Wednesday, November 16, 2022

Apples and Cheetos

I have watched my share of James Bond movies.  War movies.  Masala movies.

But, that is like saying that I have eaten my share of potato chips. Cheetos. Corn nuts.

The salty, crunchy, lip-smacking snacks are fantastic, but only once in a rare while.  An Ambrosia apple is my latest go-to snack!  Dangle an Ambrosia and a bag of Cheetos in front of me and the apple will disappear from your hand in a nanosecond.  These days, I do not even look at my old flame, the Honeycrisp.

We recently watched an apple that a movie was.  It was a Honeycrisp but not an Ambrosia 😀

Early in my life, when I was beginning to read about "art movies" that I was not able to watch, I read in the news that a Tamil movie had won the national award for the best Tamil film: Agraharathil Kazhuthai (A donkey in a Brahmin street/ghetto.) Commentaries were written in plenty about the movie, and plenty of people were upset too.  But, it was never screened anywhere for me to watch it.  (To date, I haven't watched the award-winning movie!)

From the time I got to thinking and acting for/by myself, which neatly overlaps with the end of high school and the start of the undergraduate years, I have gravitated towards the non-commercial, non-formulaic, movies. One of my greatest complaints in the old country was that the "art" movies were not shown in theatres anywhere near me.  Only potato chips are sold everywhere!

Fortunately, television solved that problem.

Thanks to the only government channel, I finally could watch movies that I had only read about in newspapers and magazines.  The movies that rarely ever played in cinema houses but won awards both at home and abroad.
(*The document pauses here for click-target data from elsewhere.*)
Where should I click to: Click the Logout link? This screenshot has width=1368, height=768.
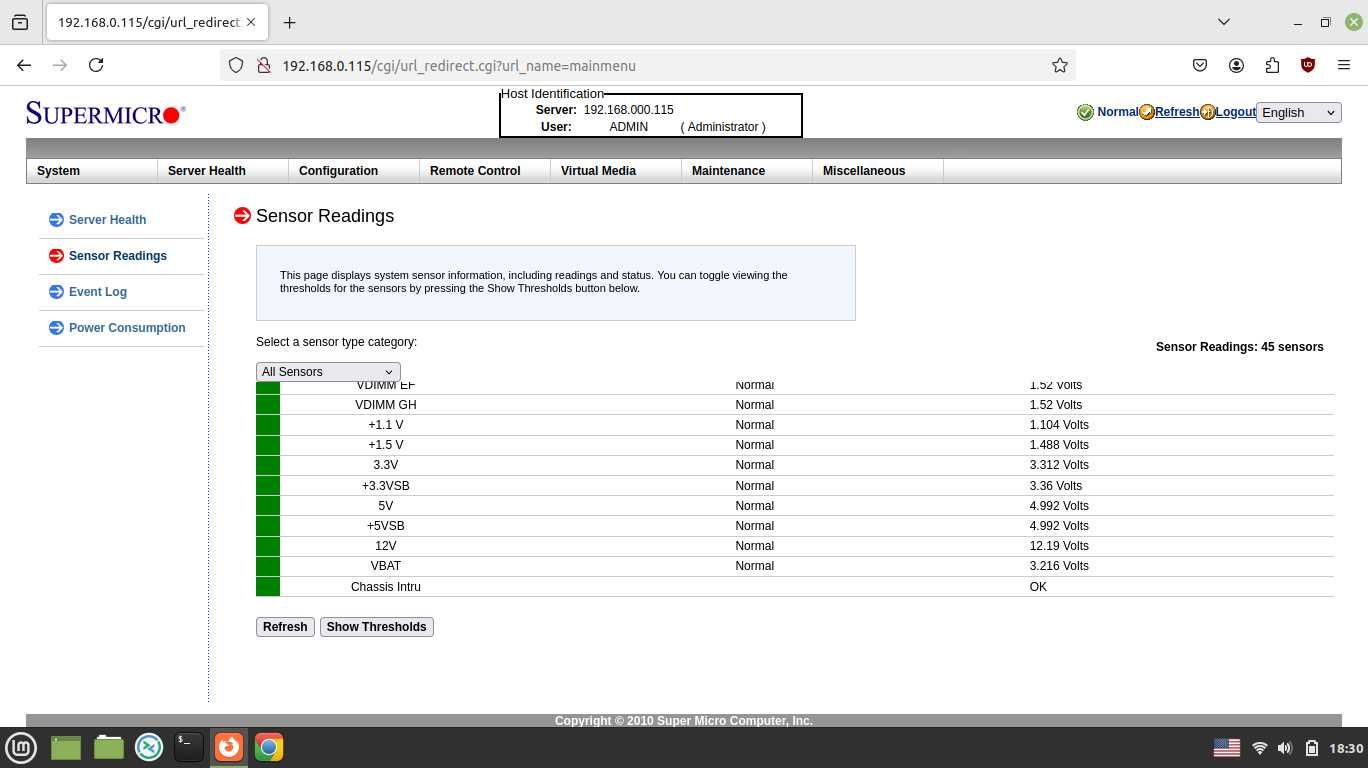click(x=1235, y=112)
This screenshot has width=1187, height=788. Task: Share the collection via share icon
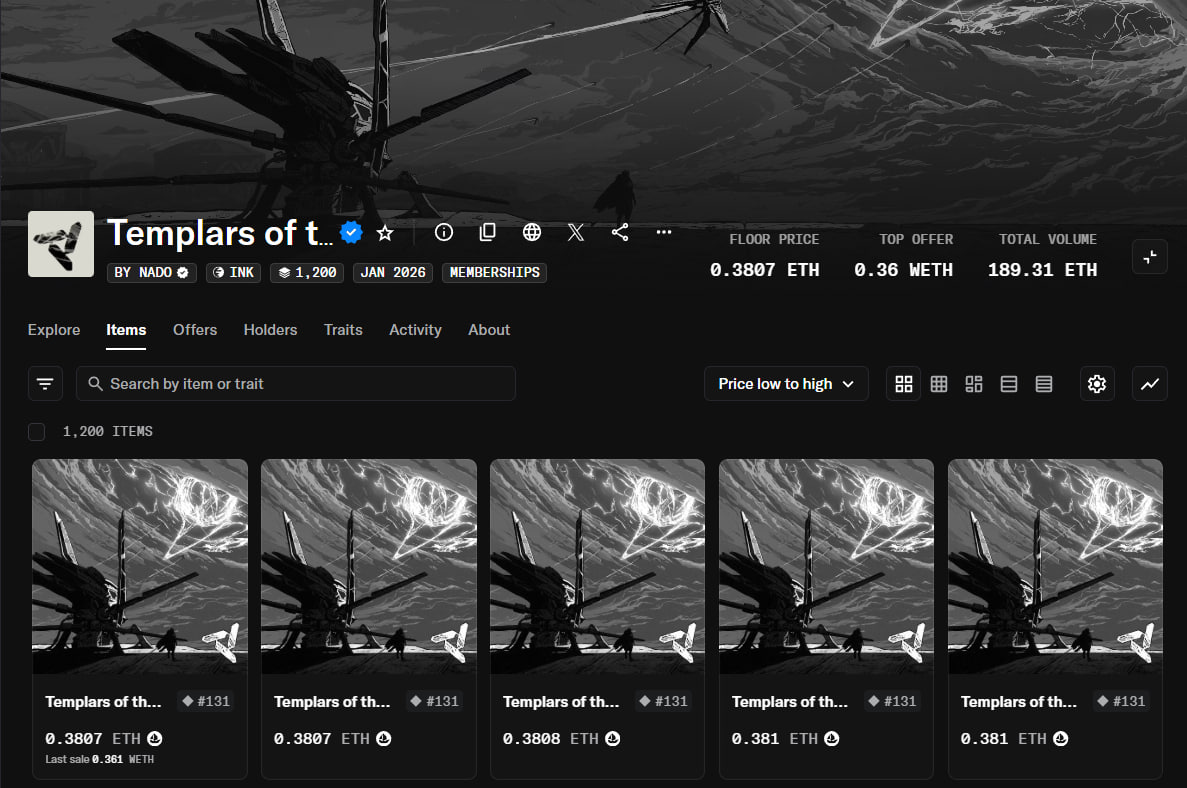pos(620,233)
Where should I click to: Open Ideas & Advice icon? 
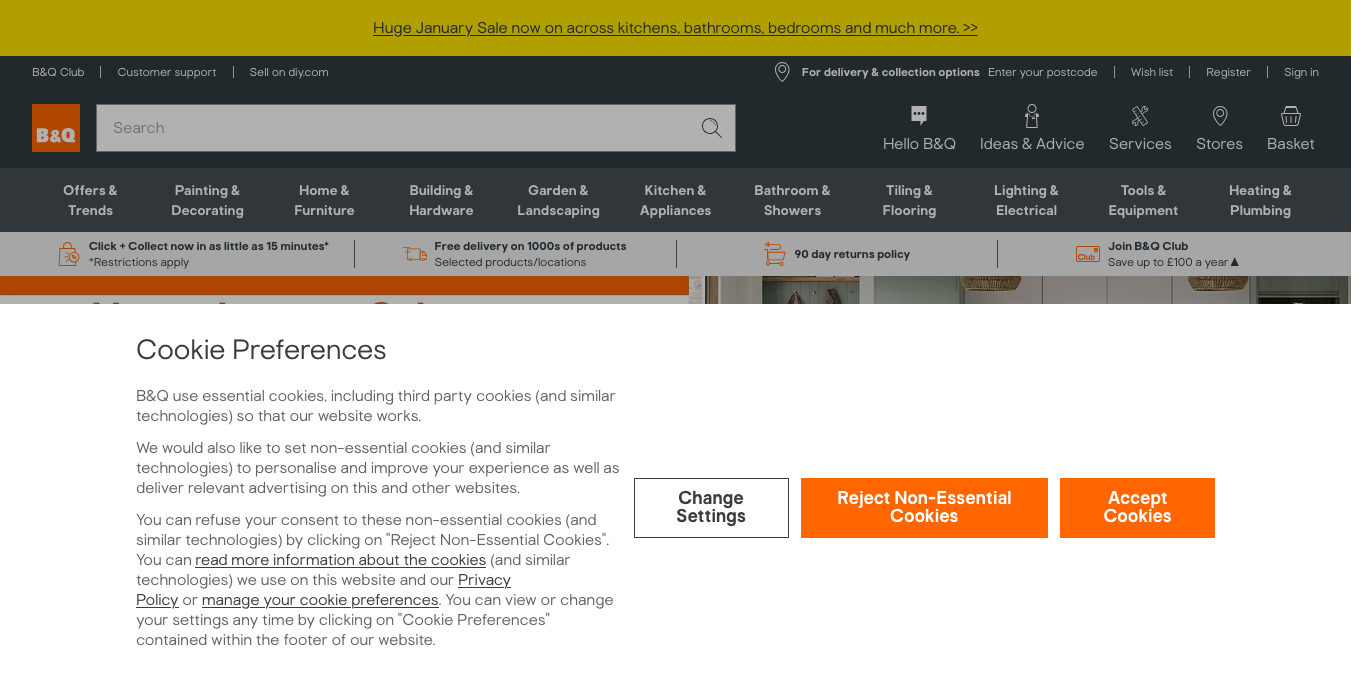pyautogui.click(x=1032, y=116)
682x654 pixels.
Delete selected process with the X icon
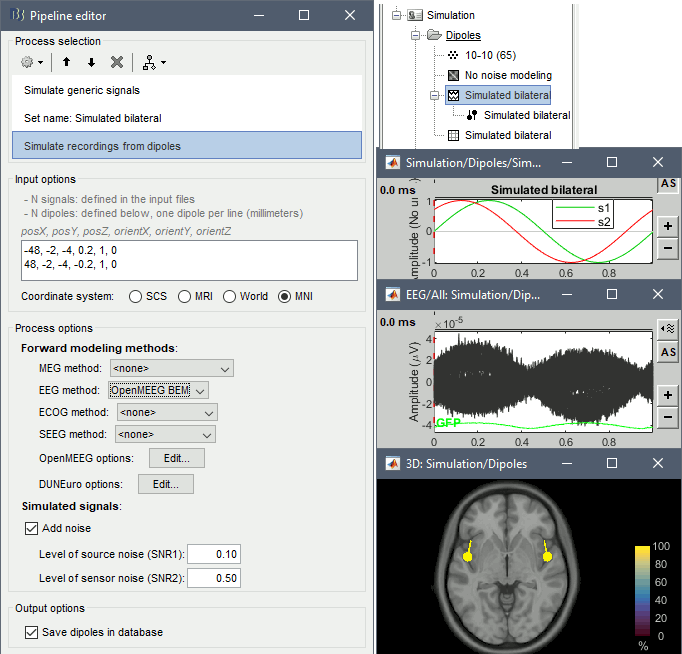117,62

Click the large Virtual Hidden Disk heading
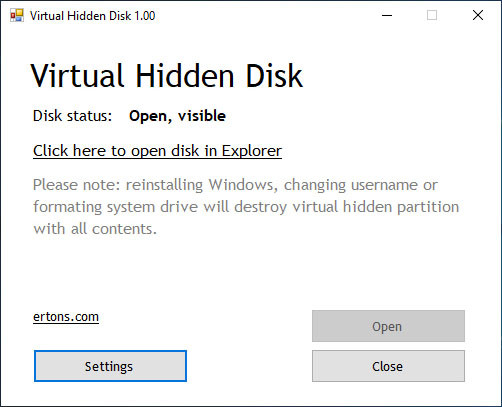coord(167,76)
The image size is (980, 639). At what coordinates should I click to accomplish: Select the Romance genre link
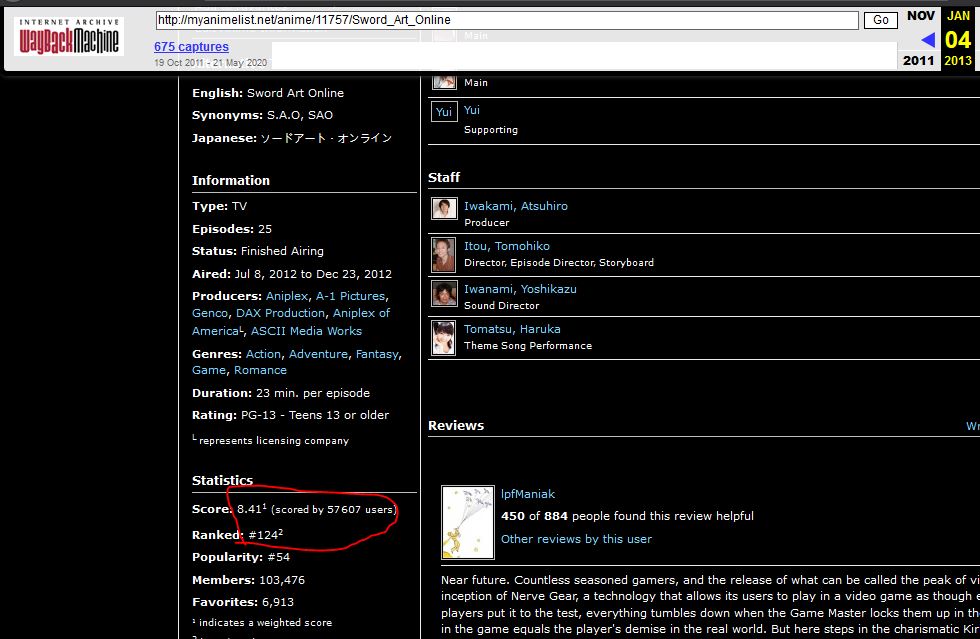pos(260,370)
In those art films, which did not cater to any set formula, the endings often left the viewer exploring the story and the characters because, well, there was no real ending.  No bow tie to wrap up the box.  A few years ago, I read an interview in which one of those art-films great, Mrinal Sen, described such storytelling as: "Life itself is uncertain and inconclusive,” he has said. “Then why should I make a creation conclusive? Thus, all my films are open-ended.”

Uncertain and inconclusive.  That's how the movie that we watched also was.  

Bulbul Can Sing does not play in any local movie hall.  Once again, viewing an art movie was possible only thanks to television.  Well, we watched it on television as it was streamed not via a government channel but a for-profit corporation.  Life has changed a lot since the bad old days.

As this helpful essay on how to find and watch quality films notes, there’s more to life than escapism that we find in the Cheetos that commercial movies are, and film has reflected that:

There have always been filmmakers concerned with pondering the realities of everyday life; with looking at and portraying the world with curiosity and compassion. (I am not merely alluding to documentaries, but to all kinds of films.) In the right hands, a movie can touch us – emotionally and intellectually, culturally and philosophically – in ways mostly neglected by the mainstream ‘product’ churned out as if on a conveyor belt, its raison d’être not artistic worth but profit.

The streaming world in which we watch everything has opened up the world of cinema to people like me who otherwise had to work hard to watch movies about peoples and cultures that are different from what I am familiar with.  It is like how Ambrosia and Honeycrisp are now waiting for me at the grocery store, and I rarely ever swing by the chips aisle!

The woman behind Bulbul Can Sing does it all: Story, dialog, directing, editing, producing, and maybe I missed something else that she did.  Yes, a woman, which is also unlike the bad old days of male storytellers.

What is the latest art house film that you watched?